Jason Shave [MSFT] said...

So what's unclear to me is the need to configure the web service to doll out intermediate and root certs.

Do we need to follow Kevin's advice and import the root, and intermediate certs or just the intermediate or??

My customer environment uses a DigiCert for autodiscover but an internally generated cert for EWS. The same internal CA is used for Lync.

Drago said...

Kevin, where exactly the failure does occur?

Garry Williams said...

Hi Drago,

Thanks for the post. We are experiencing the 'Connection to Microsoft Exchange is unavailable' error message when attempting to access Exchange calendar or call logs from Polycom CX600 phones running the latest firmware. We use a Geotrust cert on our Exchange CAS servers and F5 Big IP load balancers to publish and I already added the Geotrust root CA thumbprint to our Lync EWS configuration as a trusted root CA but that didn't fix it for us. I want to try this fix that you describe above but I'm unsure as to exactly what I need to do. Our cert chain is server cert --> Geotrust intermediate --> Geotrust root. I'm not familiar with Big IP configuration: how can it be configured to present both the server and intermediate certs? Can I import two certs in the HTTPS publishing rule? If you can advise of the steps I'd really appreciate it. Many thanks.


Anonymous said...

very useful, thanks.

Hugh Kelley said...

After updating our CX600 phones to 4.0.7577.4387 (from 4.0.7577.4100) we're seeing similar symptoms, though I think the cause is slightly different.

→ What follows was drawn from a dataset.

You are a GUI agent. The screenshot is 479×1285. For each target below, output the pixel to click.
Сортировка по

I've verified with NetMon that the SSL negotiation to the autodiscover service is happening. Looking at the IIS logs for that service, it seems like the client (LPE) never sends Windows credentials to authenticate. I just see a lot of HTTP 403 return codes. Naturally, EWS doesn't respond to an unauthenticated request so the phone just says the connection to Exchange is unavailable.

Any thoughts?

Drago said...

I am not aware of any change in regards of the authentication methods. have you tried "Reset to factory default" on one unit and then sign-in yet?

Anonymous said...

I just left the 4.0.7577.4100 firmware in since the later versions will not work.
It's must be cert related.

Anonymous said...

This may help. October 2013 CU update with newer certs.